Title Enter at your own risk: how enteroviruses navigate the dangerous world of pattern recognition receptor signaling.
Author Harris, Katharine G; Coyne, Carolyn B
Journal Cytokine Publication Year/Month 2013-Sep
PMID 23764548 PMCID PMC3987772
Affiliation 1.Department of Microbiology and Molecular Genetics, University of Pittsburgh School of Medicine, 427 Bridgeside Point II, 450 Technology Drive, Pittsburgh, PA 15219, USA. kgh9@pitt.edu.

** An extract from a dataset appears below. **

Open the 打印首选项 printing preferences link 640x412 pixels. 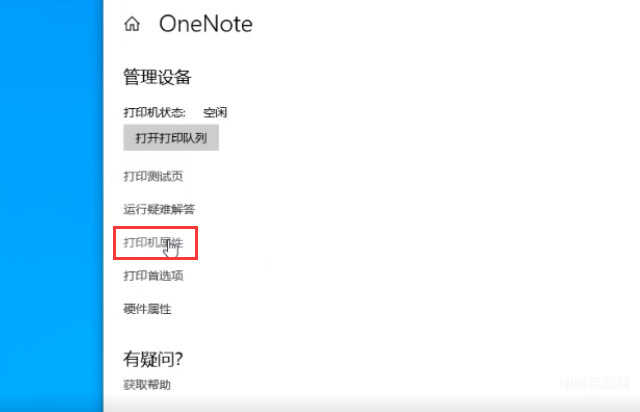pyautogui.click(x=153, y=276)
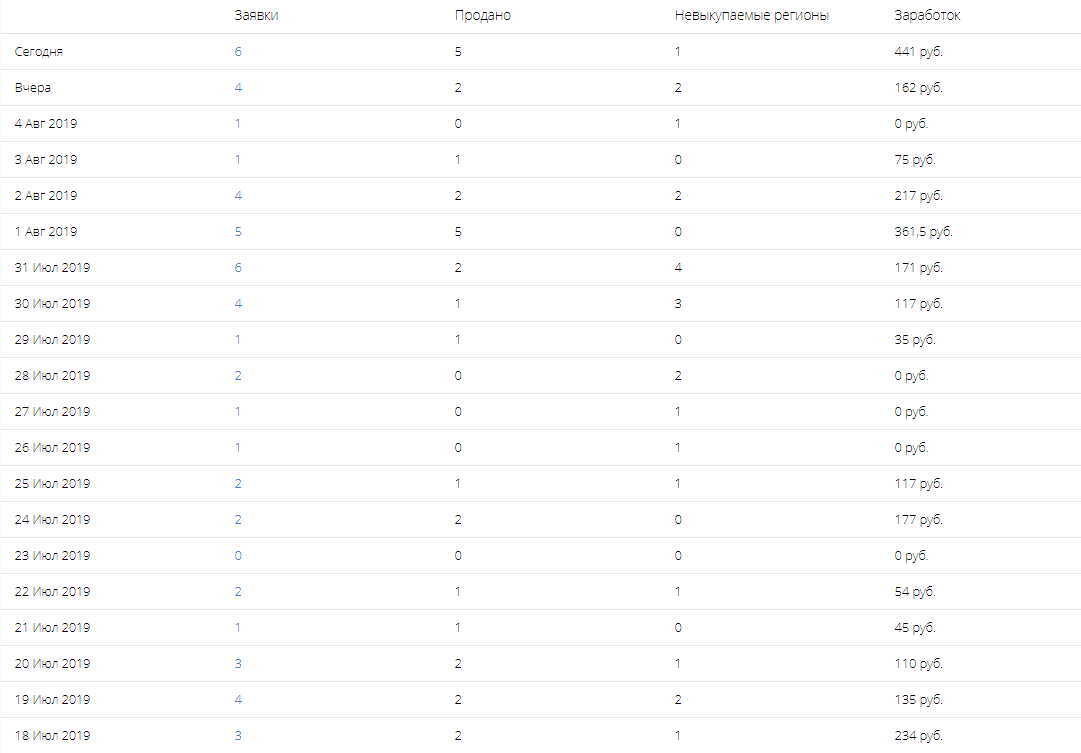The image size is (1081, 753).
Task: Click the Невыкупаемые регионы column header
Action: click(x=752, y=16)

Enteroviruses are the most common human viral pathogens worldwide. This genus of small, non-enveloped, single stranded RNA viruses includes coxsackievirus, rhinovirus, echovirus, and poliovirus species. Infection with these viruses can induce mild symptoms that resemble the common cold, but can also be associated with more severe syndromes such as poliomyelitis, neurological diseases including aseptic meningitis and encephalitis, myocarditis, and the onset of type I diabetes. In humans, polarized epithelial cells lining the respiratory and/or digestive tracts represent the initial sites of infection by enteroviruses. Control of infection in the host is initiated through the engagement of a variety of pattern recognition receptors (PRRs). PRRs act as the sentinels of the innate immune system and serve to alert the host to the presence of a viral invader. This review assembles the available data annotating the role of PRRs in the response to enteroviral infection as well as the myriad ways by which enteroviruses both interrupt and manipulate PRR signaling to enhance their own replication, thereby inducing human disease.